Jose Antonio Vargas came to the U.S. from the Philippines when he was twelve years old. He did not come by choice. Further, he is just too old to qualify for President Obama’s executive order allowing deportation deferrals. Is he “an illegal”? In Barbie’s mind, yes, he is. In my mind, he is a brave journalist, a Pulitzer Prize-winning writer who has earned the right to citizenship – which is something I did not have to do. Ironically, perhaps his most famous piece was an essay for the Times Magazine titled “My Life as an Undocumented Immigrant,” published in June 2011. I don’t know how Downes, Corbett, Preston and Margaret Sullivan got to this country – whether, like me, they did it the easy way, or like my husband they had to earn their right to work here. But I do know this: Corbett, Sullivan and Downes should step out of their own insular, self-referencing world long enough to consider the impact their words have on New York Times readers like Josh Hill and Barbie.
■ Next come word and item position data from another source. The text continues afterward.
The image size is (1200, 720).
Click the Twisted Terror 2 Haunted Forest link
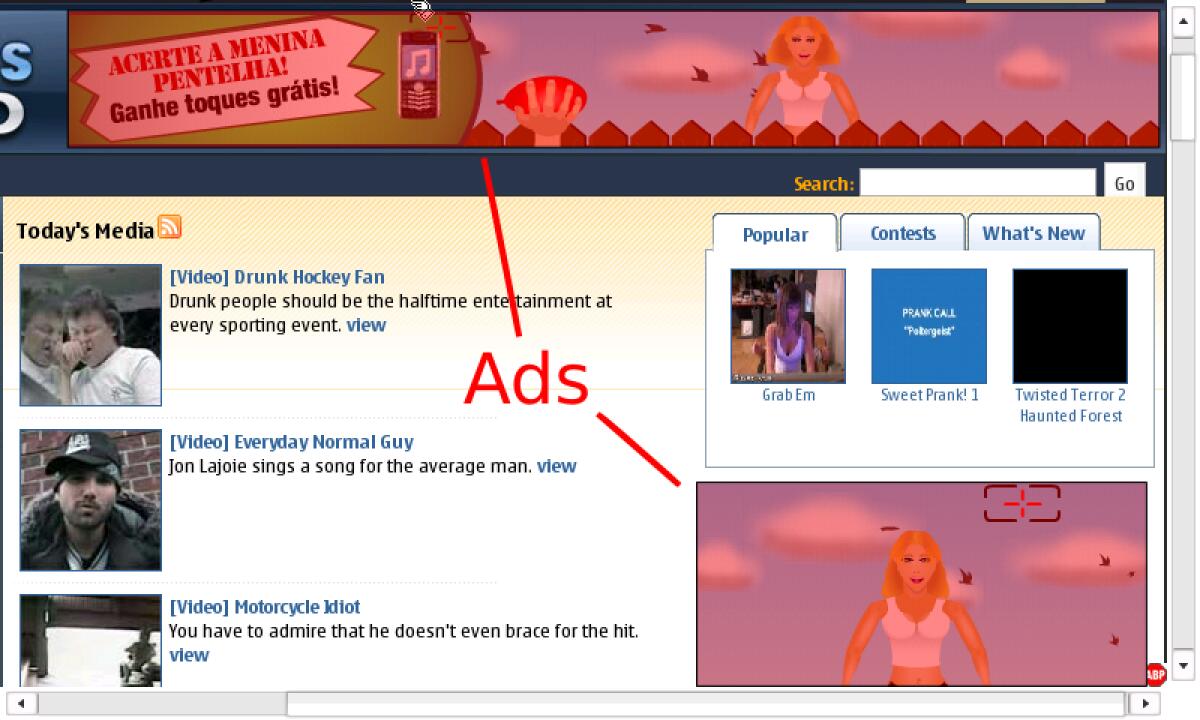1070,405
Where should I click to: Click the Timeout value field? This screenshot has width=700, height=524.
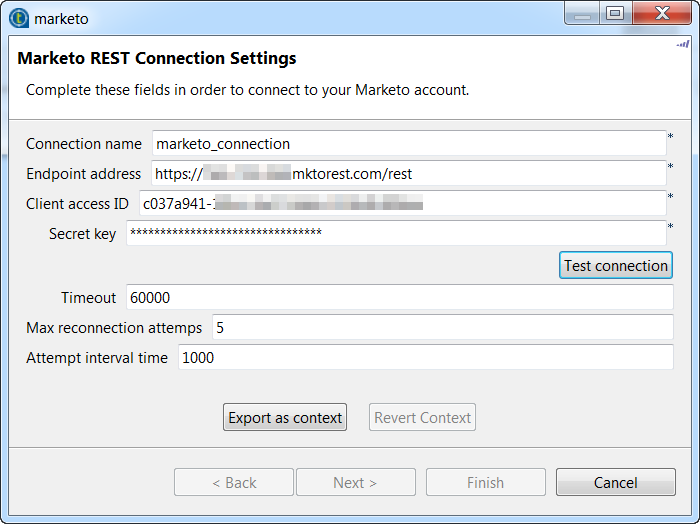(399, 298)
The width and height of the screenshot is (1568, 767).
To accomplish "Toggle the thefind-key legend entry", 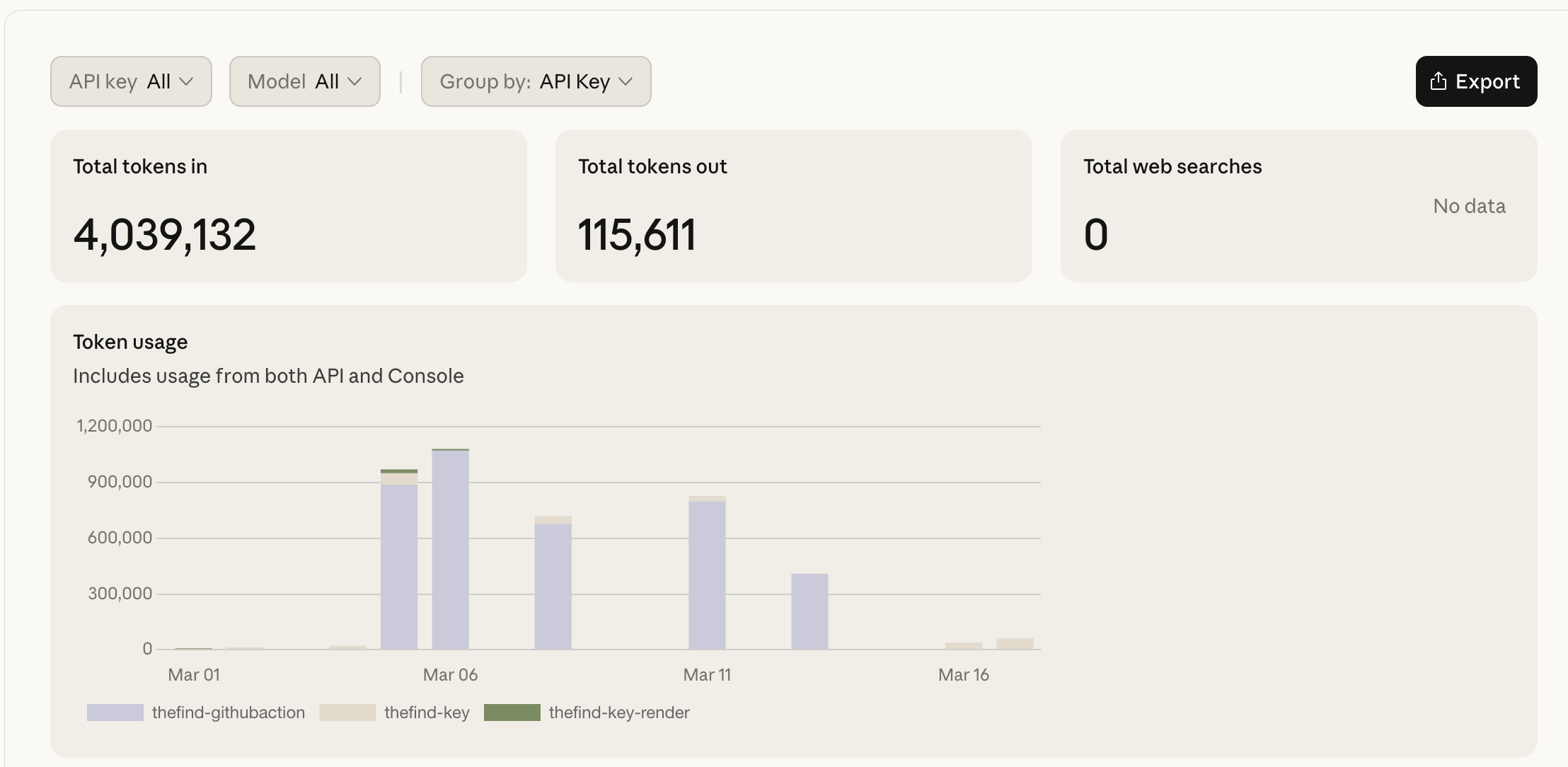I will 427,713.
They should find new terms that don’t serve to further inflame some of their readers’ prejudices against some of their other readers.
The words we use matter, not always because of what we mean by them, but because of the way others receive them. For all of the handwringing of the New York Times writers, it is readers who have proved that Jose Antonio Vargas was right. The New York Times should change its standards.